Risale la marea e le barche affondano, numerosi interventi dei vigili del fuoco

Tanto lavoro per i pompieri di Venezia giovedì mattina. Un problema tipico che segue le basse maree eccezionali, come quella delle scorse ore: -65 centimetri

Foto Luca Mainardi

Tante imbarcazioni finite sott'acqua dopo la risalita della marea, tra la serata di mercoledì e giovedì mattina. Nelle ore successive la centrale operativa dei vigili del fuoco è stata bombardata dalle chiamate di veneziani in difficoltà, con i rispettivi natanti completamente a mollo. All'origine del problema c'è stata la marea bassa eccezionale che mercoledì è arrivata a quota -65 centimentri, uno dei livelli record negli ultimi dieci anni. Le barche sono finite in secca e poi, quando la marea ha cominciato a rialzarsi, sono rimaste "appese" a causa di funi corte e bloccate nelle parti inferiori dei pali, rovesciandosi e imbarcando acqua.
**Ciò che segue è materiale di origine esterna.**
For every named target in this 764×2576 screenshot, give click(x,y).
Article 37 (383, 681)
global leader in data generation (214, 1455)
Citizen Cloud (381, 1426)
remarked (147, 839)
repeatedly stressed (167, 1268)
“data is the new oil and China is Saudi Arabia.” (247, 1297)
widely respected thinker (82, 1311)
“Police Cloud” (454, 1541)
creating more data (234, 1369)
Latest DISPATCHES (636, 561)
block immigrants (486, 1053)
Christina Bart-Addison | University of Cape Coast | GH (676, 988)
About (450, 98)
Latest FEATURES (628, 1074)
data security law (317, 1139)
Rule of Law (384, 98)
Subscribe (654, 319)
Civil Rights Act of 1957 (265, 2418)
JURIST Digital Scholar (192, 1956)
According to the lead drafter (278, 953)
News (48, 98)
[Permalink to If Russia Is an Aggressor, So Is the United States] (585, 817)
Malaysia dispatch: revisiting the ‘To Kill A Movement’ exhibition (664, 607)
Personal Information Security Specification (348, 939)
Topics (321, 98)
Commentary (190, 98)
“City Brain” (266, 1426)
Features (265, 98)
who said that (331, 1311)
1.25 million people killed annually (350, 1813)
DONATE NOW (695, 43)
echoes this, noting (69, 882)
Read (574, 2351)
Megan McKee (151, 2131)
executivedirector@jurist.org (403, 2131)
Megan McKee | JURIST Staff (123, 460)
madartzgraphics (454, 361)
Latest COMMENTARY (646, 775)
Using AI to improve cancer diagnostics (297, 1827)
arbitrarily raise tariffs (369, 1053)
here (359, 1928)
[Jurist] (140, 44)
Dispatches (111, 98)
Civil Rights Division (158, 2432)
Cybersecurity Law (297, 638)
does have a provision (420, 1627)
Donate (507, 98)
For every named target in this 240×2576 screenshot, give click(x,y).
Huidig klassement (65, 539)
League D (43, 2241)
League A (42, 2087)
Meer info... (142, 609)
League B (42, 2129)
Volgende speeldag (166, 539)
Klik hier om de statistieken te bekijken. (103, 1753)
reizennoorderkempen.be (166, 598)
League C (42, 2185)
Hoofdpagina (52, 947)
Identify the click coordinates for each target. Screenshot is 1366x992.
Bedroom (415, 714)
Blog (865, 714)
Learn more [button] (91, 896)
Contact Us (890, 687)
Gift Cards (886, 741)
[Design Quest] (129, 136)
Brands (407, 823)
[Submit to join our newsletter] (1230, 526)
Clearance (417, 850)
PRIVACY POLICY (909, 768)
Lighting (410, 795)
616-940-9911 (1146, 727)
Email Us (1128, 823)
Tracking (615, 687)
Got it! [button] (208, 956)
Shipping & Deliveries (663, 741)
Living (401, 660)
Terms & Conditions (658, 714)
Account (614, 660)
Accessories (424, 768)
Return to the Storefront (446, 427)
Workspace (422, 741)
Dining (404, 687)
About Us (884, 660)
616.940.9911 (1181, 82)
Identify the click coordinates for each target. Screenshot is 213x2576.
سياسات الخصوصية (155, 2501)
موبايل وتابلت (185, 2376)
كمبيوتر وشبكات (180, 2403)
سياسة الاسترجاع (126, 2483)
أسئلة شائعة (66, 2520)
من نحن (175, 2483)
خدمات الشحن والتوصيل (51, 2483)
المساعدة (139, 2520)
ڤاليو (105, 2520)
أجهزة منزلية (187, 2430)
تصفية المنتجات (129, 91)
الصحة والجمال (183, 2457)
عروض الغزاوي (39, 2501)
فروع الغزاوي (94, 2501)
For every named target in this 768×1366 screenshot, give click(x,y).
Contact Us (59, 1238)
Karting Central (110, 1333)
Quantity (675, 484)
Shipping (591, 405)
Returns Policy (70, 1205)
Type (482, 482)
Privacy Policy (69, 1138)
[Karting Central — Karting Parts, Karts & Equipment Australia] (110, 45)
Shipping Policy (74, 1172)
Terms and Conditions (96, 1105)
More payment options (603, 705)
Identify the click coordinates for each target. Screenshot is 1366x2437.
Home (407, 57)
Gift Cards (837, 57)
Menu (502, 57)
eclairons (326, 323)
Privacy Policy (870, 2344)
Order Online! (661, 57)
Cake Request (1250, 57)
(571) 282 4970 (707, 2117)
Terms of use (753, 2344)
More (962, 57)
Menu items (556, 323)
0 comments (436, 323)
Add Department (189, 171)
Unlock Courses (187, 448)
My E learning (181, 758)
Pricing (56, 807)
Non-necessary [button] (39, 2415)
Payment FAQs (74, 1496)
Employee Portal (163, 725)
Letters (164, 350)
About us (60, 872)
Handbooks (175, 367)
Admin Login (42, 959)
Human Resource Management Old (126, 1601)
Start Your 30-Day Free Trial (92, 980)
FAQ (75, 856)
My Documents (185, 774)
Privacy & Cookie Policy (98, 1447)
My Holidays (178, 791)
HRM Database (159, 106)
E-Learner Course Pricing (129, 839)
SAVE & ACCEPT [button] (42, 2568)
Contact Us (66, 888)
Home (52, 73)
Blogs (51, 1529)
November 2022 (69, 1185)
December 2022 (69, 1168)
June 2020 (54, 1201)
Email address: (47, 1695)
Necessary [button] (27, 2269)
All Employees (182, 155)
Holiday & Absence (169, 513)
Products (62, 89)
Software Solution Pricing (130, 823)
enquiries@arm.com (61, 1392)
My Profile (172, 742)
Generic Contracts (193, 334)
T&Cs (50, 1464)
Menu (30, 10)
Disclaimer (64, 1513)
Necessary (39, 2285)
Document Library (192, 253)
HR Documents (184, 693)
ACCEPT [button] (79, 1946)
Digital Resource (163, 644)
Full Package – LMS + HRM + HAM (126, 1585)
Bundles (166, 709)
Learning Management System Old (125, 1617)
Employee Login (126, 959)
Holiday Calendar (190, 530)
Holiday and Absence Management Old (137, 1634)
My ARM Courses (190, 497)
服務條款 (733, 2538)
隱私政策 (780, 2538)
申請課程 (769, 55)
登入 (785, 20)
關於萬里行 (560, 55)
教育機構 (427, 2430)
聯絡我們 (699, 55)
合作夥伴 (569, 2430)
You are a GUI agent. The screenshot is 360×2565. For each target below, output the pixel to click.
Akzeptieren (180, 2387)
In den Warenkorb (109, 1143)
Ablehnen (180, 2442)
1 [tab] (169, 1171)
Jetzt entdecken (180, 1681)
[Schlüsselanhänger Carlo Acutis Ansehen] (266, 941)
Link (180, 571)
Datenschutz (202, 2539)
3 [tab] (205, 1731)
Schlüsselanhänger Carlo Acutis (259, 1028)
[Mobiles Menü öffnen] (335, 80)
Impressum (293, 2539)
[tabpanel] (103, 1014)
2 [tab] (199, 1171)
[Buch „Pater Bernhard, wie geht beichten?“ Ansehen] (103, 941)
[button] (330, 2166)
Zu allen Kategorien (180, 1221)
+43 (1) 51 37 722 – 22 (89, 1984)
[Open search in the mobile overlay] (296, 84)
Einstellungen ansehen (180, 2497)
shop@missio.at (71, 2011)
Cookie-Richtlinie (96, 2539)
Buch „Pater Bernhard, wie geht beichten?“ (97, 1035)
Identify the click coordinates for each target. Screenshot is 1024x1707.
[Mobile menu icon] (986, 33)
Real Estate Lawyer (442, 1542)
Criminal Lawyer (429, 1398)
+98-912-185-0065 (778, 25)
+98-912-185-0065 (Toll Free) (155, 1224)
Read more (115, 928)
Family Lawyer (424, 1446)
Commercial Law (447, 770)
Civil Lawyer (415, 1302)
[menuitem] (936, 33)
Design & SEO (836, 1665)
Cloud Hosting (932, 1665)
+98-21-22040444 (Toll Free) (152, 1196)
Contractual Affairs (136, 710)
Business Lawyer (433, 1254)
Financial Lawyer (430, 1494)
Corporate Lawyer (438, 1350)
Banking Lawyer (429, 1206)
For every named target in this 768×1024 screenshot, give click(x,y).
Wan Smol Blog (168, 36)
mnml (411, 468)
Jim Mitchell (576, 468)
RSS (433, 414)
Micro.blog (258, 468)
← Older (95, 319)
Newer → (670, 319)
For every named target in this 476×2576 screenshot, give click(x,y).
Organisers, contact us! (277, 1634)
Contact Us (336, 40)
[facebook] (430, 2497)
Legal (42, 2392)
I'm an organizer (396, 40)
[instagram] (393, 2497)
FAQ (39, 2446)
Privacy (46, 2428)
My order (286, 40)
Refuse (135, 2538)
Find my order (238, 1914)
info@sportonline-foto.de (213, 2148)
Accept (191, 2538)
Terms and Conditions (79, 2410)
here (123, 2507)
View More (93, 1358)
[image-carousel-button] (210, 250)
Attenzione al rischio inquinamento

Poco meno di una decina gli interventi dei vigili del fuoco tra i canali interni di Venezia, anche se la priorità è stata data al recupero e messa in sicurezza di quelle imbarcazioni che creavano problemi alla navigazione oppure che rischiavano di sversare sostanze inquinanti nei rii. Il prossimo picco di bassa marea, secondo il bollettino del centro previsioni del Comune, è previsto alle 17.25 di giovedì 1 febbraio, sul livello di -45 centimetri.